Ever since 2002 when the Sala IV found an animal protection law unconstitutional for technical reasons, Costa Rica has not had strong regulations against cruelty.
A measure introduced Nov. 1, 2011, has had a rocky time in the legislature.
President Luis Guillermo Solís called Tuesday for passage.
He asked the various political parties to work together to do this.
The bill, No. 18.298, is one of those that the president listed in his call for a special legislative session. There may be some political advantage in getting the various parties to work together, and lawmakers are in favor of the bill in theory.
The bill consolidates penalties and illegal actions that may exist elsewhere. For example, a 2008 law already covers forest animals, illegal hunting and trafficking in wild species. There also is a specific law against cock fights.
Under the current laws, the Servicio Nacional de Salud Animal has its hands tied because it does not have the legal instruments against mistreatment of animals, said an extensive summary of the bill.
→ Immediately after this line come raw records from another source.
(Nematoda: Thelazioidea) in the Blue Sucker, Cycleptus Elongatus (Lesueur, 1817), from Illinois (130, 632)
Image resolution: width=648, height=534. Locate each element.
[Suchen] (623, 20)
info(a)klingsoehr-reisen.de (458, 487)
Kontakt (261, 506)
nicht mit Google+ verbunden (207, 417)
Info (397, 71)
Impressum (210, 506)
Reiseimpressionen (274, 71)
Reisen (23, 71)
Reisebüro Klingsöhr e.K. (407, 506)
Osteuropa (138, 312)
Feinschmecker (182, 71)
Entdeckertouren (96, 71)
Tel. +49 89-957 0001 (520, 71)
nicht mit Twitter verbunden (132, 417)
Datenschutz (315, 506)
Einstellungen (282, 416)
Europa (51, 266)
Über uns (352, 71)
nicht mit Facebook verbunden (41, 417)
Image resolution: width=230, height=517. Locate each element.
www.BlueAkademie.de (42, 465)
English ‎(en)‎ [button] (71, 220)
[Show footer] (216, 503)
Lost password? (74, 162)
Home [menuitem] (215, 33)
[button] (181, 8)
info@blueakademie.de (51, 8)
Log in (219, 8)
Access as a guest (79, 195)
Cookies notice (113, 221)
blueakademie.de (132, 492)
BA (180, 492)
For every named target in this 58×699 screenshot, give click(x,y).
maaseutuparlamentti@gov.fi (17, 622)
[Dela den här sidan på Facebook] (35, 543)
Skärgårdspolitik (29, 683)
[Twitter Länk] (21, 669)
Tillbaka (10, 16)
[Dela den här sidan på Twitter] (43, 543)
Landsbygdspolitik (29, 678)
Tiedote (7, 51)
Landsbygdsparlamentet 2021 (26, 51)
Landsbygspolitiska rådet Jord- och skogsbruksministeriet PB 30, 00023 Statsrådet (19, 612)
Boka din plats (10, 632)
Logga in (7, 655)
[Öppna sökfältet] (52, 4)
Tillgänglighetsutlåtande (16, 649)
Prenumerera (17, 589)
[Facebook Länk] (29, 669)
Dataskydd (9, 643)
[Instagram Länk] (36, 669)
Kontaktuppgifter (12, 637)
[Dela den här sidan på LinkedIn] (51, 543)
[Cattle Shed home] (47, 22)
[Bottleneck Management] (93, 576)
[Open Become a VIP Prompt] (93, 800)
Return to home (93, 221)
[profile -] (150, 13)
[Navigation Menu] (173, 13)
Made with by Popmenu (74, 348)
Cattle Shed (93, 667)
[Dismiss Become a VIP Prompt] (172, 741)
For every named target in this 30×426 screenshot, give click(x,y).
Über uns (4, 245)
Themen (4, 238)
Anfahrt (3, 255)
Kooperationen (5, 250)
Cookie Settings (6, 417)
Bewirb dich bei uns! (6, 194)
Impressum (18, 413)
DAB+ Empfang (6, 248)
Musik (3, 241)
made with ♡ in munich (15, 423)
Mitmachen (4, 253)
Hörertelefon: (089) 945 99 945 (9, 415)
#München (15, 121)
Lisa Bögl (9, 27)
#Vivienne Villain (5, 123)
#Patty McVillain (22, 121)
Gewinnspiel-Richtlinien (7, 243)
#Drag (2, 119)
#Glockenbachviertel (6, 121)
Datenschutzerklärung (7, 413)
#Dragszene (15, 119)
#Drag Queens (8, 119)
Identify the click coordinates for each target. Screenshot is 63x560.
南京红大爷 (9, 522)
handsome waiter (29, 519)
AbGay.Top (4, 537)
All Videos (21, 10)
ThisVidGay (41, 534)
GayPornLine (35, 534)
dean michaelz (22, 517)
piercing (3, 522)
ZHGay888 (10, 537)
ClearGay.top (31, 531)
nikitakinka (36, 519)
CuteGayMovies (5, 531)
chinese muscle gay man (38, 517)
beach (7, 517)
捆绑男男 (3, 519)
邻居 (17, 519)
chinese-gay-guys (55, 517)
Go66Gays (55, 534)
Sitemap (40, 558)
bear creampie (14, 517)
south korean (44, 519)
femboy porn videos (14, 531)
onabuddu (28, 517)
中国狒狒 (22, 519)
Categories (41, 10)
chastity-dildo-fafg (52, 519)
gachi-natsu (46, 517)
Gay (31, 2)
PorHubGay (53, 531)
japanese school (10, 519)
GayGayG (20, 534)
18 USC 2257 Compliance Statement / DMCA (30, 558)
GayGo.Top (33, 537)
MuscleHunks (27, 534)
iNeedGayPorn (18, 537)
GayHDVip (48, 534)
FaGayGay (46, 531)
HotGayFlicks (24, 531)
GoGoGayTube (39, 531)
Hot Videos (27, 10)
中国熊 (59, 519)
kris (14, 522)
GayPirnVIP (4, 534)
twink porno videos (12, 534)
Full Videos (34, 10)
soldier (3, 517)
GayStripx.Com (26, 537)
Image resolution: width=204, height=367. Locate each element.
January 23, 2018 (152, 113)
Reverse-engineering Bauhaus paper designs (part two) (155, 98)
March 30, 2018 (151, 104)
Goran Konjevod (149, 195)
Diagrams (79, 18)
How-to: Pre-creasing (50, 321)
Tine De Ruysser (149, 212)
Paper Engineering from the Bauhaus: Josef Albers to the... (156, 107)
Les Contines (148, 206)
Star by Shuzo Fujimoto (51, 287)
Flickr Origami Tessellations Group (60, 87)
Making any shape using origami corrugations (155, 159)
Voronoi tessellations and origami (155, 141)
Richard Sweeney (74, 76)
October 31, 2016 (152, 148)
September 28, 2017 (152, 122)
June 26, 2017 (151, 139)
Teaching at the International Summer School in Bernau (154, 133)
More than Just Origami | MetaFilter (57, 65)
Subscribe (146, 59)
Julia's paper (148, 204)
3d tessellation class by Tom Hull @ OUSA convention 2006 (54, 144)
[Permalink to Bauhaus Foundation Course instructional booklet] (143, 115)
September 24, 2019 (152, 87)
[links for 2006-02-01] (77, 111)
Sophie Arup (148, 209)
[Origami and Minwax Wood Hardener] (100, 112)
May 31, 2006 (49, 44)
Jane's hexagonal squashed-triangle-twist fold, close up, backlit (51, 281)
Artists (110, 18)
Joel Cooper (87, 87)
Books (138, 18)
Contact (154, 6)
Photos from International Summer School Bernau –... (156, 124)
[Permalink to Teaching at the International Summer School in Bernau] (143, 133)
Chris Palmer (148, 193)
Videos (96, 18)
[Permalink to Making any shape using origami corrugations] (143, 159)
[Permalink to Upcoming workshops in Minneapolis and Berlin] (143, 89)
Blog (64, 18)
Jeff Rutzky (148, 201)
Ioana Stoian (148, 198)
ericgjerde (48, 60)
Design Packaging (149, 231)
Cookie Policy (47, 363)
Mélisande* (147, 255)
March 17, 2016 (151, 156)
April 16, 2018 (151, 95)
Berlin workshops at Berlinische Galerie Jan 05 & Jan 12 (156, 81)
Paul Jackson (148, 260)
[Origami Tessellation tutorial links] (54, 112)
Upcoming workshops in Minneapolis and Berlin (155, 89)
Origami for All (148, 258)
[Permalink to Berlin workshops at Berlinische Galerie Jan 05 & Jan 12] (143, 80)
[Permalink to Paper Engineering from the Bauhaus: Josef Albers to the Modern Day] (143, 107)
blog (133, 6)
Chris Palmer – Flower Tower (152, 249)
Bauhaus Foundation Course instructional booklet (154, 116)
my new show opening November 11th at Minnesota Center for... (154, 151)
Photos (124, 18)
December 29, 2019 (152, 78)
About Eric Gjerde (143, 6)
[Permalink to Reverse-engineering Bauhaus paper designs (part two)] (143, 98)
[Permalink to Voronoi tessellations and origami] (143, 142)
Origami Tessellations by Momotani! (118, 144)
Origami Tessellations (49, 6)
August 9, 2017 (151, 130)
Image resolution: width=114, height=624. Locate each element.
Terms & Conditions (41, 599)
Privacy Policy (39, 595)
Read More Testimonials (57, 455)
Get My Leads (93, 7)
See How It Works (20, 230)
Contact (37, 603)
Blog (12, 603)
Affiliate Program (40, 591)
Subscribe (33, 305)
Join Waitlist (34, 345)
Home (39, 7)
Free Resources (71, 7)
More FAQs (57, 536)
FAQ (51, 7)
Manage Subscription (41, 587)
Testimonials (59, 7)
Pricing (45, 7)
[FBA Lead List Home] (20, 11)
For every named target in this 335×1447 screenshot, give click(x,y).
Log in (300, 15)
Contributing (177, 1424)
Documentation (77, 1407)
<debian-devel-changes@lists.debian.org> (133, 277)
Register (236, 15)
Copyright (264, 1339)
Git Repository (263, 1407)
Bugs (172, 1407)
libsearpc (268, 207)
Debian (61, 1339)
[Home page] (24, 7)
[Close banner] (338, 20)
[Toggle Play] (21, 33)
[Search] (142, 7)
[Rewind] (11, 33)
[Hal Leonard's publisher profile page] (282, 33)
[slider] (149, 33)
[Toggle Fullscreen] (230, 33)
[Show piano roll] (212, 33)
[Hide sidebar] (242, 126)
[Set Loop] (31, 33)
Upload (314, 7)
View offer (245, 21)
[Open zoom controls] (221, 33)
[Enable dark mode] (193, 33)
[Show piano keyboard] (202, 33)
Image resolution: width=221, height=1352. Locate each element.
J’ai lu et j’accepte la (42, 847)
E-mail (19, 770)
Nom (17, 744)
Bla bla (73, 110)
There are 17 specific actions that are made illegal, including practicing religious rituals that involve animal sacrifice and conducting animal surgery without anesthetic.
The bill’s philosophy is that animals are sentient creatures that must be protected by the state. The summary said that 300 animal cruelty or mistreatment complaints are received every week by various authorities.
Maltreatment is defined as actions that cause unnecessary pain, suffering or stress in animals as well as negligence in care or malicious or intentional killing.
The bill prohibits all sorts of animal fights and forbids breeding animals for their
ferocity. Also penalized is working an animal too hard.
Penalties would be from four to eight base salaries, about $3,200 to $6,400 at this writing. Sanctions that are now in the law are minimal.
The lengthy summary reads like a sociological text and says that a relationship exists between violence as an adult and mistreatment of animals as a child. The summary also links cruelty to animals with domestic violence and general criminality.
Solís said he welcomed comments from lawmakers as well as citizens concerned about animal welfare.
Several topics not touched by the proposed law are spaying animals and the number of street dogs and cats that inhabit metro areas.